Lungo il succedersi dei sei Lieder tenore e contralto si alternano con regolarità: primo, terzo e quinto Lied all’uno, secondo, quarto e sesto all’altro. Distribuzione che appare paritetica anche dal punto di vista dell’importanza di quanto all’una o all’altra voce è affidato, giacché se è al contralto che spetta l’ultima, altissima parola con Der Abschied, chiuso dalle ripetizioni, quasi fuori dal tempo, dell’«Ewig… ewig…»; (sempre, sempre) che, come abbiamo veduto, è parto poetico di Mahler stesso, è vero anche che il tenore, con l’avvio lacerante del Trìnklied vom Jammer der Erde si vede affidato il compito di affermare il senso poetico dell’intero lavoro.

Chicago Symphony Orchestra

Che del resto proprio da questo Lied doveva, in una precedente versione mutuare il titolo: Das Lied vom Jammer der Erde, il canto dei mali della terra – qui come altrove, per la traduzione di titoli e testi, ripetiamo quella che Ugo Duse pone in appendice al suo Gustav Mahler —; prima ancora Mahler aveva pensato invece di chiamarlo Il flauto di giada, riallacciandosi così al titolo della raccolta di Hans Bethge. È stato detto che il Trìnklied «è quasi una gara» fra il tenore e l’orchestra: di fatto, tra angoscia e delirio, il clima di questo primo numero si fa sempre più teso, parallelamente al salire di un semitono della linea melodica a ognuna delle ricomparse del ritornello «Dunkel ist das Leben, ist der Tod», «Oscura è la vita, oscura è la morte». Ciò che nel Trìnklied era convulsa ansia del divenire, si fa statica contemplazione in Der Einsame im Herbst, proponendo così una certa suddivisione di ruoli fra tenore e contralto.

Concorrono a disegnare l’atmosfera del Lied una concezione orchestrale fra le più belle di Mahler, fin dall’introduzione (quasi una memoria della cella di Pimen nel Boris mussorgskiano?) con le lìnee dell’oboe contro il ghirigoro dei violini con sordina; e poi nel tessuto morbido e sfumatissimo di legni e archi con la sola aggiunta dei corni che avvolge, velandolo, il canto rarefatto e tristemente incantato del contralto. Ritorno al tenore con Von der Jugend, e nuovo cambiamento di atmosfera; qui si registra probabilmente, nel testo come nella musica, il momento di maggiore compromissione con la cineseria: stilizzatissima, del resto, e delicata, fragile e preziosa come il padiglione di porcellana di cui parla Li T’ai-po. Mentre il contralto con Von der Schönheit ristabilisce, pur se l’esordio orchestrale tende in qualche modo a proseguire le immagini di Von der Jugend, una dimensione calma, naturalistica come in Der Einsame im Herbst, ma più lieta (complice anche il testo).

--- Da svolgere ---
[1] Ricopia dal brano sui Lieder di Mahler il passo che si apre con le parole contenenti "Lungo il succedersi" e si chiude con "poetico dell’intero lavoro.".
[2] Perché, secondo il brano sui Lieder di Mahler, la distribuzione dei Lieder fra tenore e contralto appare paritetica anche per importanza?
[3] Nel brano sui Lieder di Mahler, quale titolo aveva pensato Mahler prima ancora di Das Lied vom Jammer der Erde?
Le voci riportate qui sotto non hanno alcun ruolo in questo lavoro.

--- Dati mostrati ---
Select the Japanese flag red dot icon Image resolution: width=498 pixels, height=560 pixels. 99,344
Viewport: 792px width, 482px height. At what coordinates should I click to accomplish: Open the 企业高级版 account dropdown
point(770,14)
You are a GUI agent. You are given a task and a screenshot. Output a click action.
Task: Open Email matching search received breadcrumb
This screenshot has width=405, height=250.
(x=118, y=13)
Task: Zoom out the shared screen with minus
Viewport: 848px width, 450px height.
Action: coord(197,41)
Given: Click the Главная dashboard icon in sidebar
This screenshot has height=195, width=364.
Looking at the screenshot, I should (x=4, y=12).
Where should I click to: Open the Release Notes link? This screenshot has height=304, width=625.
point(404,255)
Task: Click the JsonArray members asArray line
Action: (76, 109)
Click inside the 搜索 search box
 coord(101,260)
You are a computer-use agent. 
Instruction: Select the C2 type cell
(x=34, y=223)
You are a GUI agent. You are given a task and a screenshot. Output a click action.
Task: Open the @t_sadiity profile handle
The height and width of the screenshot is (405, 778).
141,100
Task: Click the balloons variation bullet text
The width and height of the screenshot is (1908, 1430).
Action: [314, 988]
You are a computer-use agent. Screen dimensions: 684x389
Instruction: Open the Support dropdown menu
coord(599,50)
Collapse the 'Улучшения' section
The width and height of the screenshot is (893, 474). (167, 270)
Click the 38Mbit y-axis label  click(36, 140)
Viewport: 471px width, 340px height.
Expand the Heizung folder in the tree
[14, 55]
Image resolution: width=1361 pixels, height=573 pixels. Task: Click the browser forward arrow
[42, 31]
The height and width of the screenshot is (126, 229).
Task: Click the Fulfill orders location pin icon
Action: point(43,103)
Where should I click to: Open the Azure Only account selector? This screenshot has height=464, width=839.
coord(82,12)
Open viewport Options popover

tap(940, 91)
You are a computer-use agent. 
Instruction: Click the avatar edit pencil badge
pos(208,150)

--- Risposte ---
[1]
Lungo il succedersi dei sei Lieder tenore e contralto si alternano con regolarità: primo, terzo e quinto Lied all’uno, secondo, quarto e sesto all’altro. Distribuzione che appare paritetica anche dal punto di vista dell’importanza di quanto all’una o all’altra voce è affidato, giacché se è al contralto che spetta l’ultima, altissima parola con Der Abschied, chiuso dalle ripetizioni, quasi fuori dal tempo, dell’«Ewig… ewig…»; (sempre, sempre) che, come abbiamo veduto, è parto poetico di Mahler stesso, è vero anche che il tenore, con l’avvio lacerante del Trìnklied vom Jammer der Erde si vede affidato il compito di affermare il senso poetico dell’intero lavoro.

[2] Al contralto spetta l'ultima, altissima parola con Der Abschied, che si chiude con le ripetizioni dell'«Ewig… ewig…». Al tenore, con l'avvio lacerante del Trìnklied vom Jammer der Erde, è affidato invece il compito di affermare il senso poetico dell'intero lavoro.

[3] Il flauto di giada.